総務部に1通の投稿が届いた。
「バブー、まろたんでしゅ。まろたんね、巷では『練馬のデジタルベイビー』と呼ばれてるんでしゅ。ああ勿論あだ名に決まってまっしゅ。バラの花くちにして踊っているイメージがあると言われましゅ。そんなまろたんが今度デジカメを発明ちたので、取材に来てね〜。おみやげにアンパンマンカーを買ってきてほしいでしゅ。Yours sincerly まろたん」
「巷」「Yours sincerly」といった大人の言い回しを駆使し、しかもピンクレディーの往年のヒット曲をさりげなく引用。とても2歳とは思えない文面に興味を覚えた我々は、珍しく今回は他に投稿があったにもかかわらず、あえて練馬区に赴いた。
「いらしゃいましぇ〜」。
どうせ親バカの母親がこどものフリして書いたのだろうとタカをくくっていた我々を出迎えたのは、予想に反してまろたん本人だった。

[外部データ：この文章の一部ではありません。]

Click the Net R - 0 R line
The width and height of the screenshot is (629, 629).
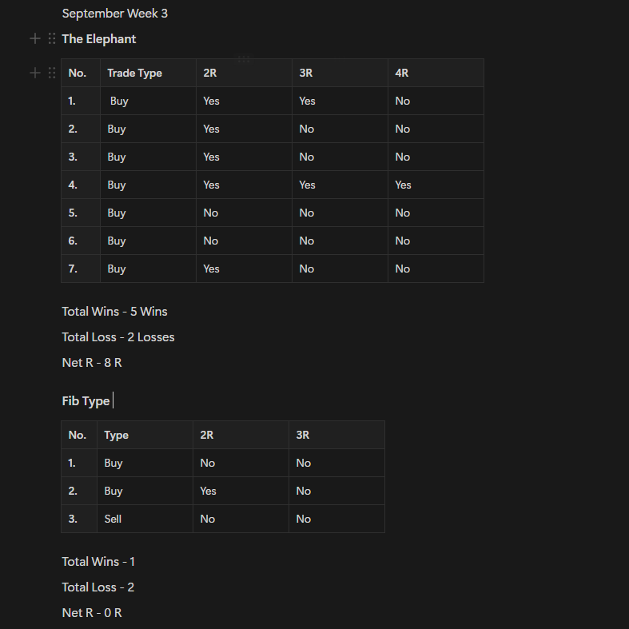(x=92, y=612)
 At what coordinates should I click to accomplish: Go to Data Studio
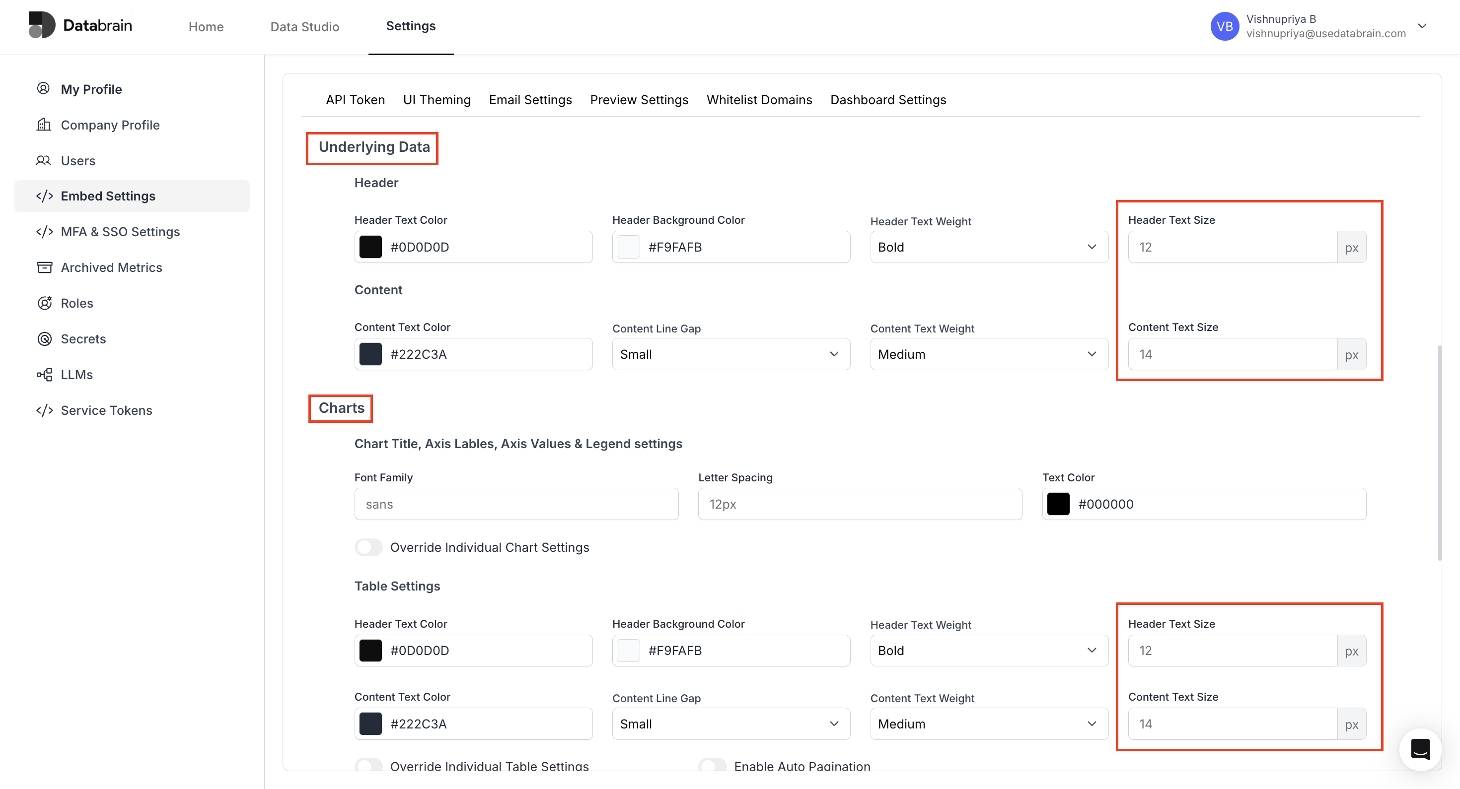[x=305, y=27]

「散らかしちゃってて恐縮でしゅ。ママが二日酔いで寝てるもんで」
しっかりした手つきで茶を出してくれるまろたん。これはついに本物のスクープかも。俄然色めきたつ我々は意気込んで本題に切り込んだ。
総務部●では、発明したデジカメを早速見せてもらえませんか。
まろたん●ウン! よいしょよいしょ。これなんでしゅよ。
総務部●これは……ミドリガメ?
まろたん●(嬉しそうに) まろたんが書いたの! かわいいでしょっ!
総務部●書いた? ああ、カメの背中に白で「01」と書いてあります。
まろたん●やっぱデジタルを表すには「01」が最適と思ったんでしゅ。
総務部●デジタルなカメでデジカメ…。「01」と書いてデジタルというだけでも相当無理矢理ですが…。
まろたん●(取材者の落胆の色を感じとって)ほんとは甲羅の一つ一つに「01」と書きたかったけど、さすがにそれは2歳のこどもには難しくって…クスン…おにーちゃんたちを喜ばそうと…ヒック…思って…ヒック…まろたんがんばって書いたのにクスングスンウワワワーン!」
総務部●そ、そっかー。よくがんばったねー。おりこうさんだったねー、頭ナデナデしてあげようねー!
まろたん●わーい、おにーちゃんだぁいしゅき〜。なにしてあそぶー?
おうまさんごっこ、むすんでひらいて、あがりめさがりめニャンコの目…。途中から心を保父モードに切り替えた我々は、この後まろたんと思う存分遊んだ。遊び疲れたあげく膝で眠ってしまったまろたんの寝顔を見ていると、これはこれでよかったのではないかと思えた、春雨そぼ降る練馬での一夜であった。(総務部)
→右がデジカメ。父親が亀戸で買ってきたものだという。左の普通のカメに見えるものは普通のカメ。